Reconstruction of asteroid spin states from Gaia DR3 photometry

Aims. Gaia Data Release 3 contains accurate photometric observations of more than 150 000 asteroids covering a time interval of 34 months. With a total of about 3 000 000 measurements, a typical number of observations per asteroid ranges from a few to several tens. We aimed to reconstruct the spin states and shapes of asteroids from this dataset. Methods. We computed the viewing and illumination geometry for each individual observation and used the light curve inversion method to find the best-fit asteroid model, which was parameterized by the sidereal rotation period, the spin axis direction, and a low-resolution convex shape. To find the best-fit model, we ran the inversion for tens of thousands of trial periods on interval 2-10 000 h, with tens of initial pole directions. To find the correct rotation period, we also used a triaxial ellipsoid model for the shape approximation. Results. In most cases the number of data points was insufficient to uniquely determine the rotation period. However, for about 8600 asteroids we were able to determine the spin state uniquely together with a low-resolution convex shape model. This large sample of new asteroid models enables us to study the spin distribution in the asteroid population.

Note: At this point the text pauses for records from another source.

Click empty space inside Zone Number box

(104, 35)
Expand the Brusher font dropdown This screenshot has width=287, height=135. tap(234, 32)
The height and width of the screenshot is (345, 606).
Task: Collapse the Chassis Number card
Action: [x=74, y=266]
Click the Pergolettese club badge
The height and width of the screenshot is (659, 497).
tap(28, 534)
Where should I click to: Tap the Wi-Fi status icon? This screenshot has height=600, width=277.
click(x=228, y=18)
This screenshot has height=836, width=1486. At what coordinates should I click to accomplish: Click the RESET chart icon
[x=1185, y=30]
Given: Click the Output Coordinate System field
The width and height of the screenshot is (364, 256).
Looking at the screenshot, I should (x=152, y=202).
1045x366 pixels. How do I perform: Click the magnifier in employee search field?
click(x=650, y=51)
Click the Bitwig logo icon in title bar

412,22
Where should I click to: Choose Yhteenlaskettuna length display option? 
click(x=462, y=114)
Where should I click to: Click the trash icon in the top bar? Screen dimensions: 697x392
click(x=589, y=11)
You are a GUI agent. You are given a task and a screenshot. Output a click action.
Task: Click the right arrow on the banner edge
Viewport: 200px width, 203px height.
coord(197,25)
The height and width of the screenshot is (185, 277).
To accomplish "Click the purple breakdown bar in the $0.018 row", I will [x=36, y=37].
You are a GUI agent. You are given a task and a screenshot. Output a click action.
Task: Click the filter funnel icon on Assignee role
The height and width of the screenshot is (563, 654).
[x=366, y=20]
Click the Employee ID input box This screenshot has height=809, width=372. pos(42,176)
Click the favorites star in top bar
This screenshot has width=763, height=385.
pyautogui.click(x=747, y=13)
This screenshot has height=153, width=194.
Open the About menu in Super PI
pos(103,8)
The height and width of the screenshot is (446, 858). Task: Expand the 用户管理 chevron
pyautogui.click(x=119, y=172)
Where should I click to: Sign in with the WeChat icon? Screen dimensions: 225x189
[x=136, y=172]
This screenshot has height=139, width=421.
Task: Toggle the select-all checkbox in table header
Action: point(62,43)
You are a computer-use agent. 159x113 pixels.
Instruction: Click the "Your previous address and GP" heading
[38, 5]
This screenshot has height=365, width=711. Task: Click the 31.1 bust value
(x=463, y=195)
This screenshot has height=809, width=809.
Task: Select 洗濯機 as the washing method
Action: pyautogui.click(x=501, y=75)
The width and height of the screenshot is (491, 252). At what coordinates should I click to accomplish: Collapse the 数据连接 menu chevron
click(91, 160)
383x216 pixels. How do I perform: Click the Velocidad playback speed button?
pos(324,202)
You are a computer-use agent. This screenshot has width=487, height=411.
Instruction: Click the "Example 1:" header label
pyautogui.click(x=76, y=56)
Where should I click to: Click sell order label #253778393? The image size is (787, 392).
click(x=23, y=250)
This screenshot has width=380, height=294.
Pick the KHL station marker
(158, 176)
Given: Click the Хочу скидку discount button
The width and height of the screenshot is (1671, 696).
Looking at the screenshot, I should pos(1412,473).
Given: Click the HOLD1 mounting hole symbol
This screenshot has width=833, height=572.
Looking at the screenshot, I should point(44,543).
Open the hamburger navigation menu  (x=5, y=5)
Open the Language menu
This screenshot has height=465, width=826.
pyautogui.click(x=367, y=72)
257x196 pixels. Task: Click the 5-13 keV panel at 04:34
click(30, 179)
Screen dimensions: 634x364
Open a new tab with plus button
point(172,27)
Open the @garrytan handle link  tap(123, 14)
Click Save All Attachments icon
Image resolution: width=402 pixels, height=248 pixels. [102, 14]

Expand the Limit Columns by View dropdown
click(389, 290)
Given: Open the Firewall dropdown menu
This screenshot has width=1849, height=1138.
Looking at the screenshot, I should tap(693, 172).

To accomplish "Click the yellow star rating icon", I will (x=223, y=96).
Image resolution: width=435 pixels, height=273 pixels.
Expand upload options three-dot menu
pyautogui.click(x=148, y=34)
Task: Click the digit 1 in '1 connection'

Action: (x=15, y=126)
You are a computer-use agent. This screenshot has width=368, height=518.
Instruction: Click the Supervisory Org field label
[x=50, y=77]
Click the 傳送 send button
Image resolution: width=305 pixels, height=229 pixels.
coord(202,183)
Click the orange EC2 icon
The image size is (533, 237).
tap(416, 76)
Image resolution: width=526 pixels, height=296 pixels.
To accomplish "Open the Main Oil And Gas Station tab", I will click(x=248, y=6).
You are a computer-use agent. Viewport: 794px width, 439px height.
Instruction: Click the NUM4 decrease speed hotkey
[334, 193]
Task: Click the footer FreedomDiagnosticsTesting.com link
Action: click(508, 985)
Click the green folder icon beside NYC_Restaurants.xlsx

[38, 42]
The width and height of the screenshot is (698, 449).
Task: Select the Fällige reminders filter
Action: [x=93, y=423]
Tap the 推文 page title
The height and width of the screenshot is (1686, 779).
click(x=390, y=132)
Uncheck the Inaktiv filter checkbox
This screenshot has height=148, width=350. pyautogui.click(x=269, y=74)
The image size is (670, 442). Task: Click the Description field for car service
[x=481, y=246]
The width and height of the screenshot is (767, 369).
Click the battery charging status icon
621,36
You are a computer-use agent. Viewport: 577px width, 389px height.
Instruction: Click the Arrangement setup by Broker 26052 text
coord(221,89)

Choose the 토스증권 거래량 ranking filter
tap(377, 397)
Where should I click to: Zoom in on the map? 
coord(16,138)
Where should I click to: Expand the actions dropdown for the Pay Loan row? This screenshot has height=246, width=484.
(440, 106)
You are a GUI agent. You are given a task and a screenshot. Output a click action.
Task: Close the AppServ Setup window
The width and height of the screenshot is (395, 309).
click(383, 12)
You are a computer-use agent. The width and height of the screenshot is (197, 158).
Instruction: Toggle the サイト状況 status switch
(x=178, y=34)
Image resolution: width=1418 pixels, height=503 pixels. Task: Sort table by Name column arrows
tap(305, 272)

The distribution of spins confirms previous findings that (i) small asteroids have poles clustered toward ecliptic poles, likely because of the YORP-induced spin evolution, (ii) asteroid migration due to the Yarkovsky effect depends on the spin orientation, and (iii) members of asteroid families have the sense of rotation correlated with their proper semimajor axis: over the age of the family, orbits of prograde rotators evolved, due to the Yarkovsky effect, to larger semimajor axes, while those of retrograde rotators drifted in the opposite direction.

Automated summary

Gaia Data Release 3 provides accurate photometric observations of over 150,000 asteroids over a 34-month period. Using these observations, we reconstructed the spin states and shapes of the asteroids. By computing the viewing and illumination geometry and employing the light curve inversion method, we determined the best-fit asteroid models. Our results showed that for approximately 8,600 asteroids, we were able to uniquely determine their spin states and low-resolution convex shape models. This large sample of new asteroid models allows for the study of spin distribution in the asteroid population.